Your goal:
Pick up the description of the EV3 programming curriculum after its final sentence and continue it.

Selection:

## START

Carnegie Mellon University

Carnegie Mellon Robotics Academy

Use educational affordances of robotics to create CS-STEM opportunities for all learners

Introduction to Programming - LEGO® MINDSTORMS EV3

The Introduction to Programming EV3 Curriculum is a curriculum module designed to teach core computer programming logic and reasoning skills using a robotics engineering context. It contains a sequence of 10 projects (plus one capstone challenge) organized around key robotics and programming concepts.

Each project comprises a self-contained instructional unit in the sequence, and provides students with:

• An introduction to a real-world robot and the context in which it operates

• A challenge that the robot faces

• A LEGO®-scale version of the problem for students to solve with their robots

• Step-by-step guided video instruction that introduces key lesson concepts (e.g. Loops) by building simple programs that progress toward the challenge task

• Built-in questions that give students instant feedback on whether they understood each step correctly, to aid in reflection and self-pacing

• Semi-guided “Try It!” exploration activities that expose additional uses for and variants on each behavior

• Semi-open-ended Mini-Challenges which ask students to use the skill they have just learned to solve a relevant small portion of the final challenge

• The Unit Challenge based on the original robot’s problem, for students to solve in teams as an exercise and demonstration of their mastery of the concept

  • Step-by-step tutorial videos to walk students through programming behaviors
  • Sensor-based lessons to learn how to program a robot to "sense" its environment
  • Challenges for each behavior
  • Student tracking through CS-STEM Network

Introduction to Programming provides a structured sequence of programming activities in real-world project-based contexts. The projects are designed to get students thinking about the patterns and structure of not just robotics, but also programming and problem-solving more generally.

## END

[Text and item location listing]

## START

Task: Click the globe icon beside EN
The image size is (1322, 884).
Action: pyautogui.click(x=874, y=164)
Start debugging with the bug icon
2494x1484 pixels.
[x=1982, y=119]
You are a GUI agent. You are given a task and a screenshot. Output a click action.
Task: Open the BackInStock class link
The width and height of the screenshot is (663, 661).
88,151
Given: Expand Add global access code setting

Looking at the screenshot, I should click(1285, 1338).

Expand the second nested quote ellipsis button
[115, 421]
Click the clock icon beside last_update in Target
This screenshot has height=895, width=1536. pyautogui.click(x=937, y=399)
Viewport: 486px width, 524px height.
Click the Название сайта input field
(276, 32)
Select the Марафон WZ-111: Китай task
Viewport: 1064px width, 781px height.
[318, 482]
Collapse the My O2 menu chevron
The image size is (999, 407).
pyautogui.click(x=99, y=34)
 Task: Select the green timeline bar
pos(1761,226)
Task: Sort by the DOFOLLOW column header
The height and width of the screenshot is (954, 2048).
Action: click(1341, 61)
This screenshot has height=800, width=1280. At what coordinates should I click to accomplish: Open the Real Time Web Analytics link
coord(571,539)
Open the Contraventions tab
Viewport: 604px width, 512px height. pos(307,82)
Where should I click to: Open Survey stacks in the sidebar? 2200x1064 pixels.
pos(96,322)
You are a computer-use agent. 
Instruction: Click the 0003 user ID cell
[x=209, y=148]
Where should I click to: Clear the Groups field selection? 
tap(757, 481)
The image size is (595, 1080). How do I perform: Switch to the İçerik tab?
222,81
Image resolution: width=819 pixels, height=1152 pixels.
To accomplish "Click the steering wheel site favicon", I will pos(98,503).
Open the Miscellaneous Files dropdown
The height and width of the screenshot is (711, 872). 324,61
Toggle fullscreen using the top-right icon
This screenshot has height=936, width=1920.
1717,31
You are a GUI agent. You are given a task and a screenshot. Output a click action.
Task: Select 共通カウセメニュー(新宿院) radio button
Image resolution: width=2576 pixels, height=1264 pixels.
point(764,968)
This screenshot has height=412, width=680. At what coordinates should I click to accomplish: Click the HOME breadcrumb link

## END

Written answer:
By the end of the curriculum, students should be better thinkers, not just coders.

Introduction to Programming the EV3 is well-suited for use at the beginning of a robotics class, as it will allow students to engage immediately and begin building core programming and problem-solving skills before undertaking more ambitious open-ended projects later in the course. This curriculum module should take approximately 6 weeks.

• Basic concepts of programming
• Commands
• Sequences of commands

• Intermediate concepts of programming
• Program Flow Model
• Simple (Wait For) Sensor behaviors
• Decision-Making Structures
• Loops
• Switches

• Engineering practices
• Building solutions to real-world problems
• Problem-solving strategies
• Teamwork

Introduction to Programming is designed for student self-pacing in small groups, preferably pairs. Each pair of students should work together at one computer, with one EV3 robot.

Curriculum tasks are designed to involve some – but not extensive – mechanical consideration, so that hands-on design tasks may remain authentic without becoming logistically difficult.

Solutions will not require parts in excess of those included in the 45544 EV3 Core set, so it is sufficient to leave each team with one kit (although access to additional parts may allow students to construct more creative solutions to problems).

A typical plan for an Introduction to Programming chapter is:

1. View the introductory video as a class, or in individual groups, then review the challenge task for the unit

• In a group, identify and note key capabilities the robot must develop, and problems that must be solved in individual engineering journals or class logs (e.g. on sticky paper posted on the walls)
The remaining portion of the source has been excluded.